**Data listing**
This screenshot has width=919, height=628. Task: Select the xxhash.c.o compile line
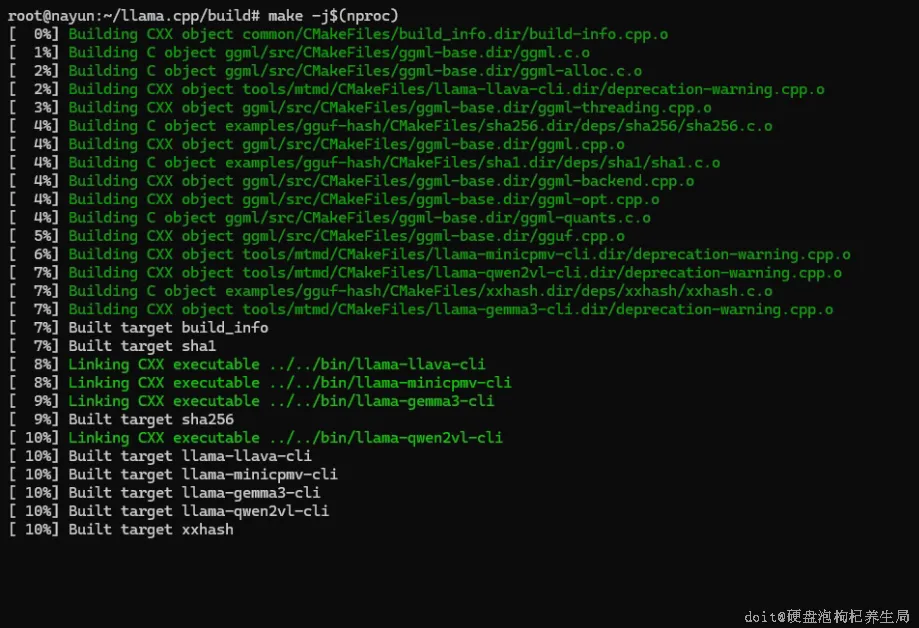click(420, 291)
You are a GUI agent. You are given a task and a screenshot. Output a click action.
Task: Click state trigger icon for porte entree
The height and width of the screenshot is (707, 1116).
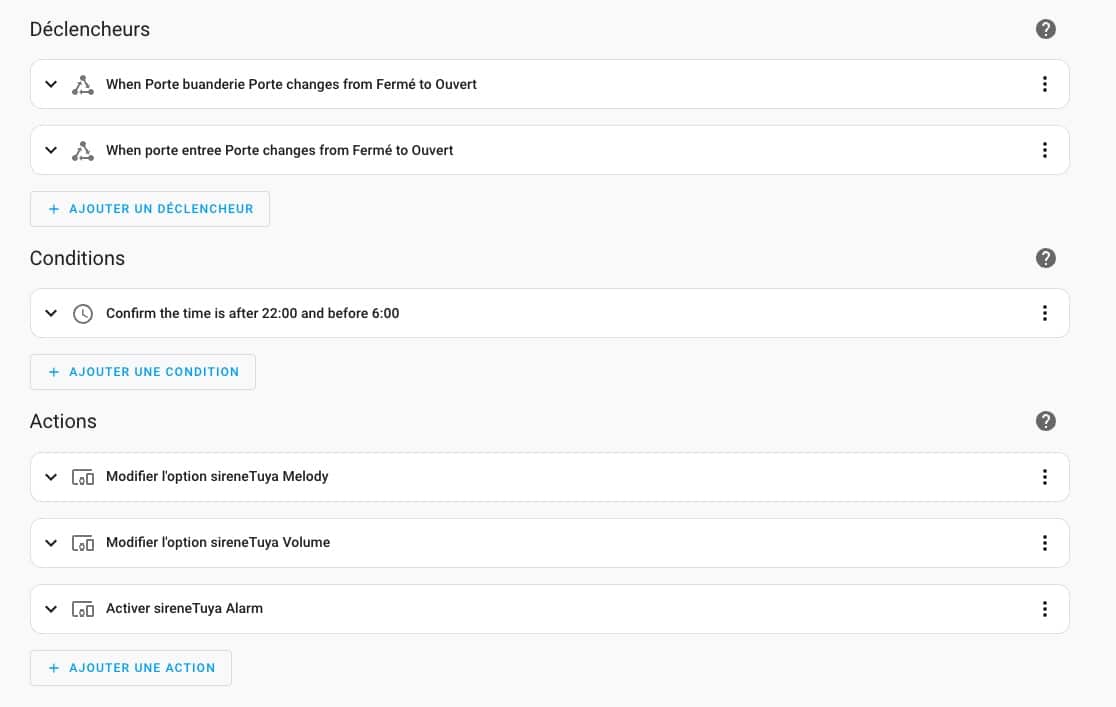click(x=83, y=151)
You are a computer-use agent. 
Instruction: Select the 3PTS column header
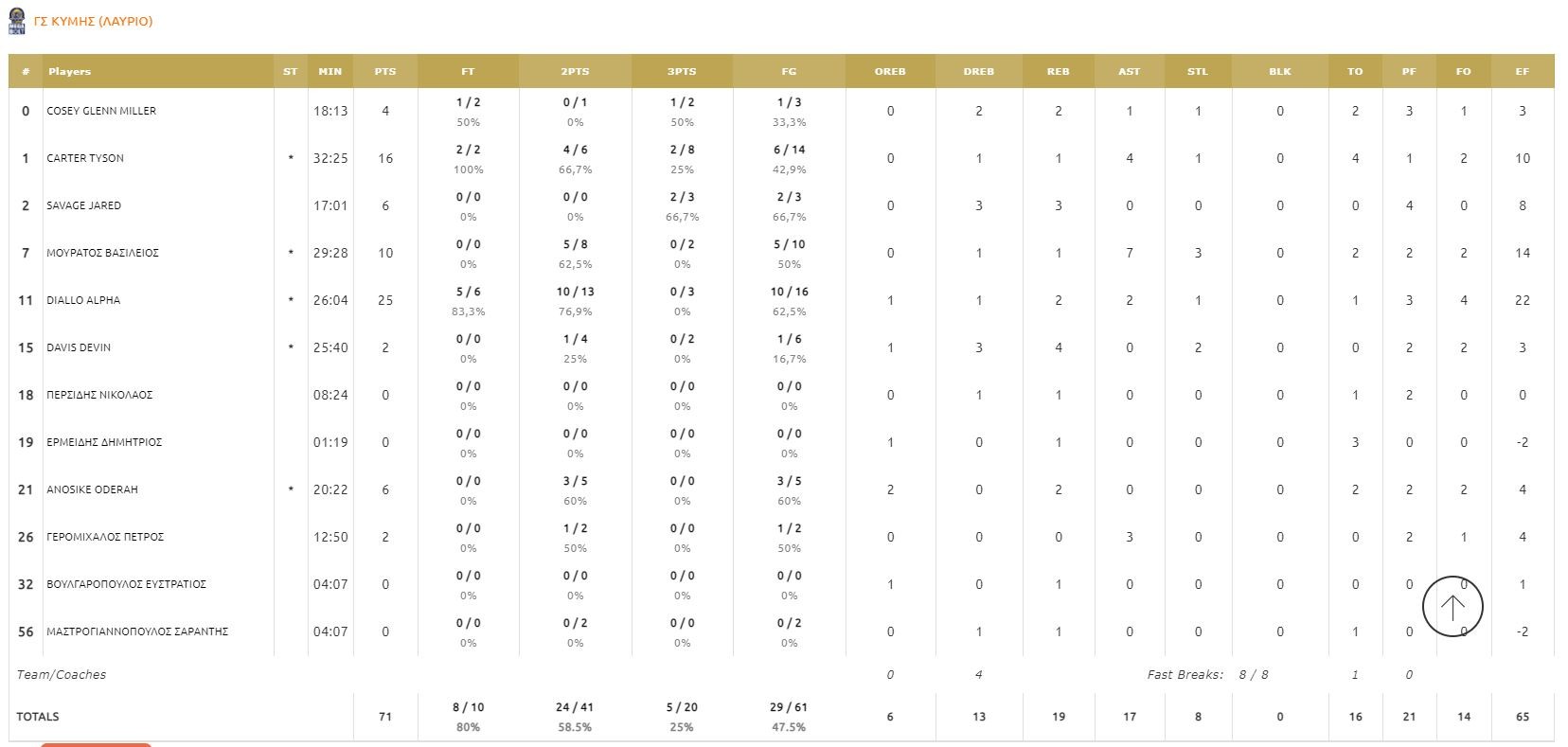click(x=682, y=71)
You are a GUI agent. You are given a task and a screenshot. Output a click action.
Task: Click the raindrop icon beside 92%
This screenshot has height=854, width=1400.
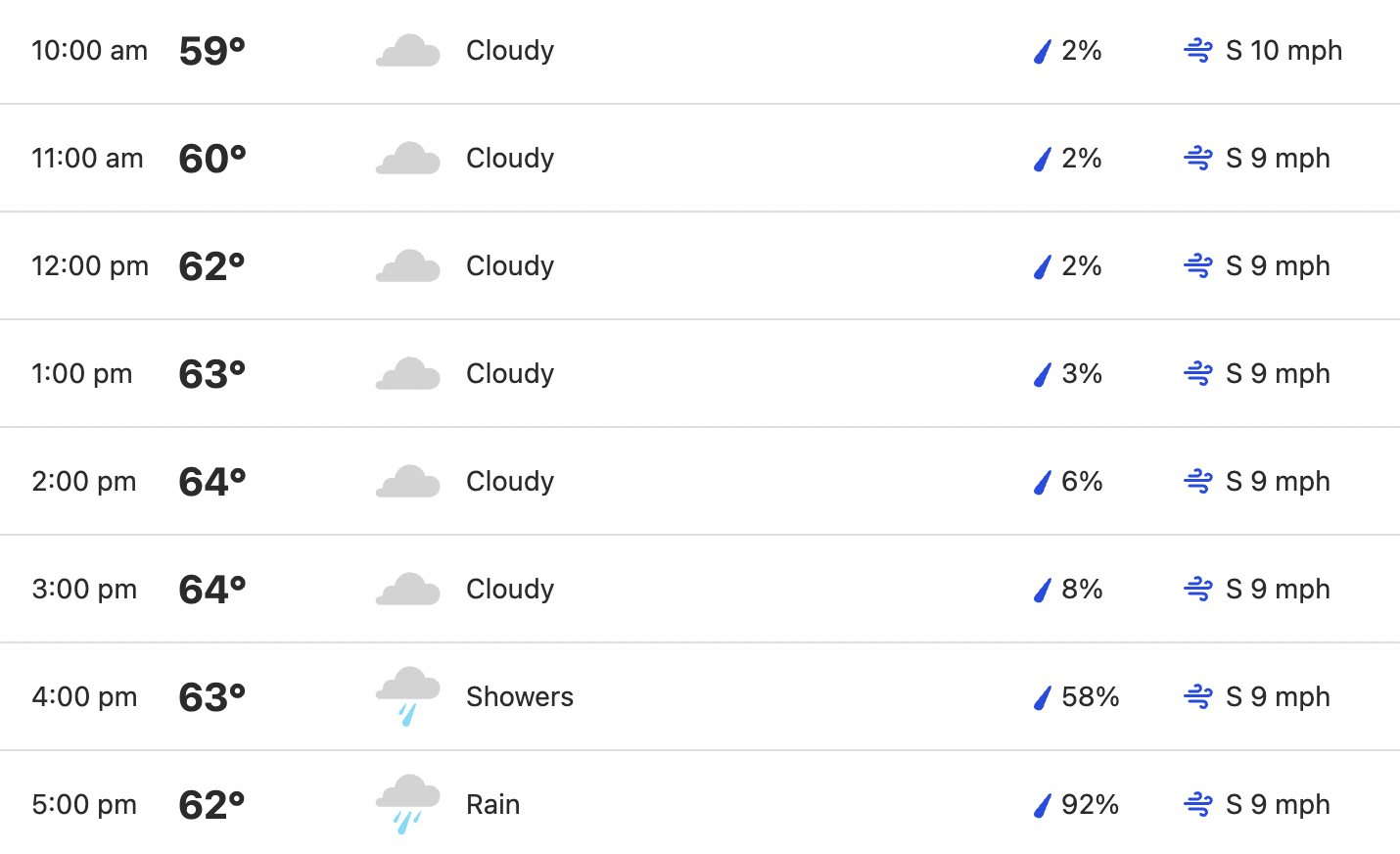(x=1043, y=805)
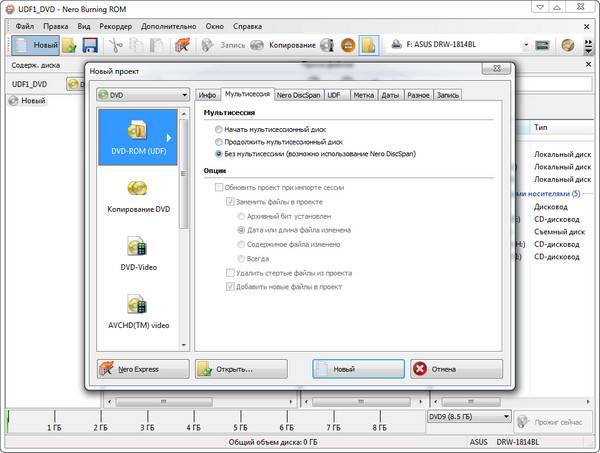Click the blue floppy save icon in toolbar
600x453 pixels.
pyautogui.click(x=90, y=45)
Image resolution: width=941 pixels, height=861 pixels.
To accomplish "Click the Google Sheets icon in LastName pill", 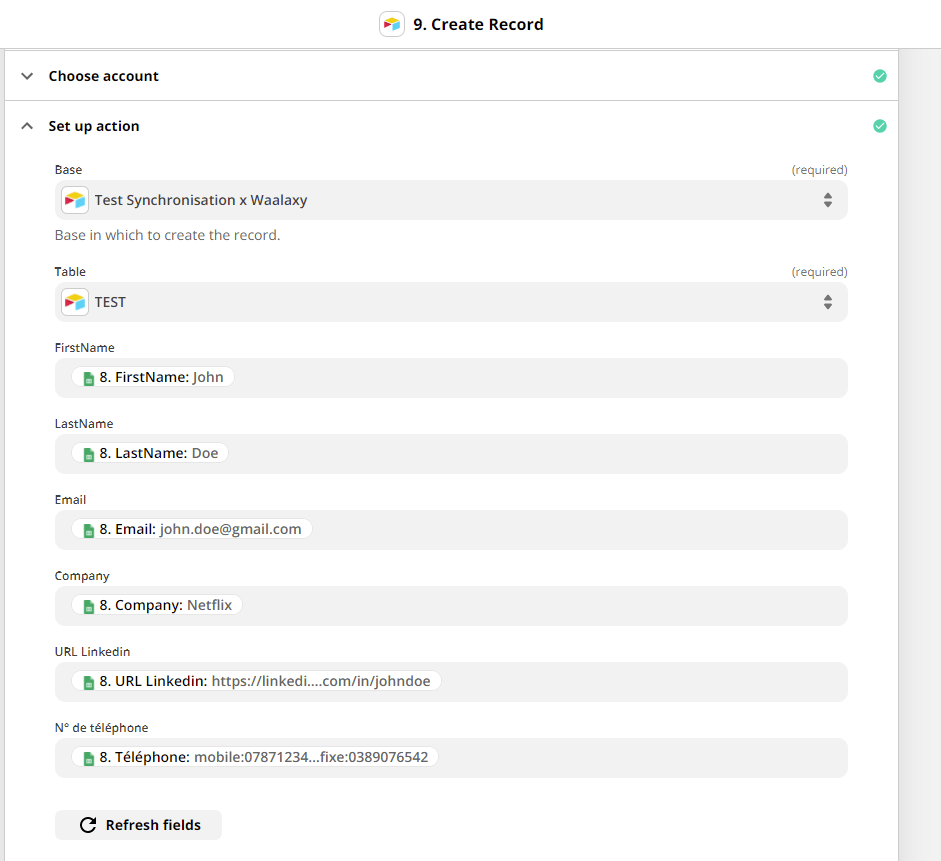I will (89, 454).
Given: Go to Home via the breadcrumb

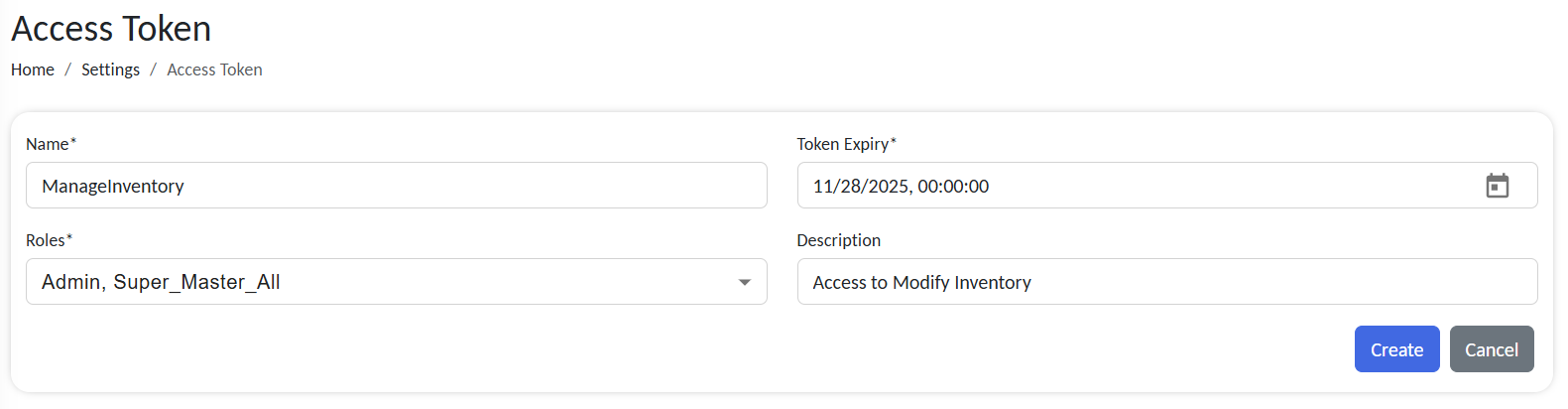Looking at the screenshot, I should click(x=33, y=69).
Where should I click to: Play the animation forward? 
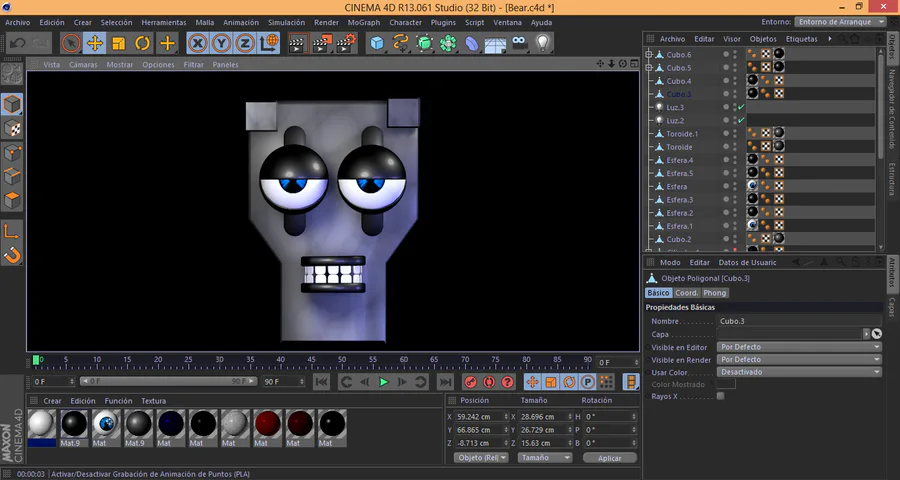[x=383, y=382]
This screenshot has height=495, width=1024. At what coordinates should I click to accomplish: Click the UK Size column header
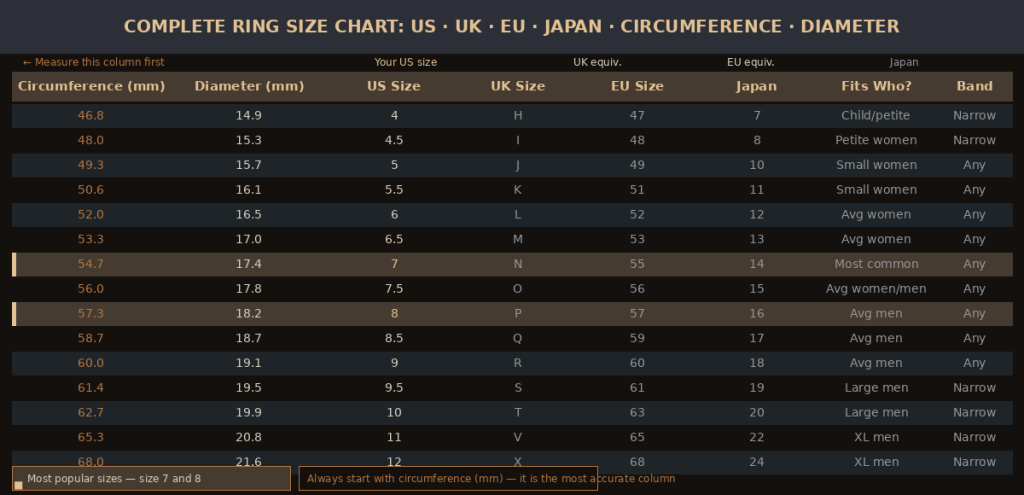coord(518,86)
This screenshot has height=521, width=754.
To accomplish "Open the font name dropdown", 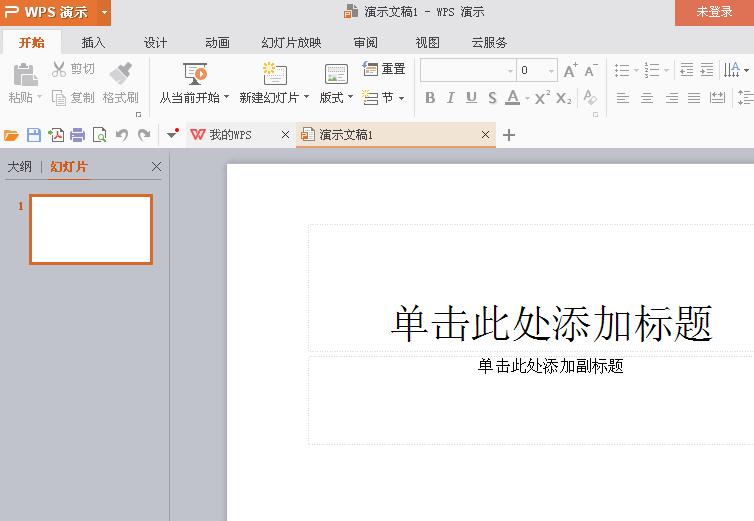I will (510, 71).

**Task description**
Can you rewrite the rows from the first one through the line containing "pyautogui.click(x=90, y=45)", inclusive, with "GUI agent" changed to "GUI assistant" and everything else left as it is? Omit the pictures from your answer.

**Correct response**
This screenshot has width=919, height=628. Task: Select the xxhash.c.o compile line
click(420, 291)
You are a GUI assistant. You are given a task and a screenshot. Output a click action.
Task: Click state trigger icon for porte entree
The height and width of the screenshot is (707, 1116).
click(x=83, y=151)
You are a computer-use agent. 
Instruction: Select the 3PTS column header
click(x=682, y=71)
You are a GUI assistant. You are given a task and a screenshot. Output a click action.
Task: Click the raindrop icon beside 92%
This screenshot has height=854, width=1400.
(x=1043, y=805)
Click the blue floppy save icon in toolbar
600x453 pixels.
pyautogui.click(x=90, y=45)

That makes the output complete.